Using neural networks

One of the main advantages offered by neural networks is their ability to self-learn: neural networks can detect complex dependencies existing among input data and make some useful generalizations. The program includes two neural networks that can be used to capture the following fields:
  • InvoiceNumber
  • InvoiceDate
  • Total
  • Vendor \ Name
  • Vendor \ Address
  • Business Unit \ Name
  • Business Unit \ Address
  • Purchase Orders \ Order Number
  • LineItems:
    • OrderNumber
    • OrderDate
    • Position
    • ArticleNumber
    • Description
    • Quantity
    • Unit of measurement
    • Unit Price
    • Total Price Netto
    • VATPercentage
For maximum precision, the program will use both a FlexiLayout and its neural networks to capture invoice fields. Those fields that the program fails to extract using its neural networks will be extracted using the FlexiLayout. If a field can be extracted both by the neural networks and the FlexiLayout, the program will intelligently combine the results obtained through both methods. How the results are combined depends on the field (see Combining the field detection results for details).

Disabling the neural networks

By default, the neural networks will be used as the second method of capturing document fields. If you need to process documents other than invoices within your invoice project, you may want to disable the neural network, as it was specifically trained to capture invoice fields and may not perform well on other types of documents. To disable the neural network for the Line Items group:
  • Open the Document Definition Editor.
  • Click Document Definition Properties… Document Definition Settings Additional Fields and Features.
  • Disable the Thorough extraction of invoice line items option.
To disable the neural network for the Invoice Header, Vendor, Business Unit, and Purchase Order groups:
  • Open the Document Definition Editor.
  • Click Document Definition Properties… Document Definition Settings Additional Fields and Features.
  • Disable the Thorough extraction of invoice header fields option.

Combining the field detection results

How the program combines the field detection results or selects the best result depends on the field. As a general rule, precedence will be given to the results obtained by the respective neural network. Exceptions to this rule are searches based on data sets and searches using regular expressions created for specific customer documents. Invoice Header field group The results obtained by the neural network will always have precedence for the following fields:
  • Invoice Number
  • Invoice Date
  • Total
Business unit and vendor By default, the business unit and vendor are detected based on a data set, provided a data set is selected. Additionally, the following fields may be detected using the neural network if there is no corresponding record in the data set:
  • Name
  • VATID (ABN)
  • Address
If no data set is selected, only the neural network will be used. Purchase Order field group The neural network will only be used if the value is not detected by means of a data set or a regular expression.

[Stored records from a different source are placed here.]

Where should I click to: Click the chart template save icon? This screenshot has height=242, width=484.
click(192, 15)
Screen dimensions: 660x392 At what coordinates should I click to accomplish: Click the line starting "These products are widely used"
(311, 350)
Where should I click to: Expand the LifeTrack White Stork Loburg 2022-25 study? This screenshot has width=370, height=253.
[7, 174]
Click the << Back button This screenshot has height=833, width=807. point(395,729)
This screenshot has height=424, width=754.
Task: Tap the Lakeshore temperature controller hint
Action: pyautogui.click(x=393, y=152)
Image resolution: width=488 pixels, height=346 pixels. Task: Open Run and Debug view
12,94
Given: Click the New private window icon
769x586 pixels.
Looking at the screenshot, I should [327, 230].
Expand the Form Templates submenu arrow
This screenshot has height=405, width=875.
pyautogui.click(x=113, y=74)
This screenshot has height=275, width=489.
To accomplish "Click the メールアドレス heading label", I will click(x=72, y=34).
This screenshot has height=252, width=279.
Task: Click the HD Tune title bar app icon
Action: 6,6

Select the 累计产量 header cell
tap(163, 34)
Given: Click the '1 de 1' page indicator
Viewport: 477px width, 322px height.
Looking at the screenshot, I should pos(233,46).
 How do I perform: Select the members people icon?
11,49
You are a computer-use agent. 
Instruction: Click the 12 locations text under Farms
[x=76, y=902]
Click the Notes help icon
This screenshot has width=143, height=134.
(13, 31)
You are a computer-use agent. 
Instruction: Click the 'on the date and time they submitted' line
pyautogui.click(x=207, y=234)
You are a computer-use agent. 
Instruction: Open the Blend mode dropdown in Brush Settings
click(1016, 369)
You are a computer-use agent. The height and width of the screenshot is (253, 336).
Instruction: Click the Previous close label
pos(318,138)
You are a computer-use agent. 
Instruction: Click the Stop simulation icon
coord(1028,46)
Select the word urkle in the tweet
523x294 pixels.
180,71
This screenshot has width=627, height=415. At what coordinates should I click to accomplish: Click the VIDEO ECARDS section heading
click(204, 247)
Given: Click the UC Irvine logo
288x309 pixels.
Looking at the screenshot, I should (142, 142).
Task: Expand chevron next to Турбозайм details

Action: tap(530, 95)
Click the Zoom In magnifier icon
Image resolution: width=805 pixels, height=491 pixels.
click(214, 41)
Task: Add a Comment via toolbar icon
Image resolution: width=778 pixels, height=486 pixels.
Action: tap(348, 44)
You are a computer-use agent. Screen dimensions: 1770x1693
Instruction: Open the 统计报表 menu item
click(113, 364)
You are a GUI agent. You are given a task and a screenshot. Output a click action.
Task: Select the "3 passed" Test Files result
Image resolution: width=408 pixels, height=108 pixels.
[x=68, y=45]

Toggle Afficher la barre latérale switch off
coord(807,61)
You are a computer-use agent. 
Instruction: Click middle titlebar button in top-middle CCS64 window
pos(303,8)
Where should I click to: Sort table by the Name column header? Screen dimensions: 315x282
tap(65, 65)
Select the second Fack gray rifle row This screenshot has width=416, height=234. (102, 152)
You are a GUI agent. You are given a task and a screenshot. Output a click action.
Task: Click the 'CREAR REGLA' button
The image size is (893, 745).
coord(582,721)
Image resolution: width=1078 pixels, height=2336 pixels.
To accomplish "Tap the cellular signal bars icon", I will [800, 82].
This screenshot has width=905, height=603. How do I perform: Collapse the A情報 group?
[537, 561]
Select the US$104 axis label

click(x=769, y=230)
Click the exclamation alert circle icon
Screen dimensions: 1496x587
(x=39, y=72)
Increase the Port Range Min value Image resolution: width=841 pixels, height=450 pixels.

Line items For line item fields, precedence will be given to the results obtained by the neural network. If the neural network detects the entire table of line items, this table will be used for further processing. Otherwise, the program will use the line items detected by means of the FlexiLayout. If the neural network detects only the Description and TotalPriceNetto fields for each line item, they will be complemented with the fields detected by means of the FlexiLayout.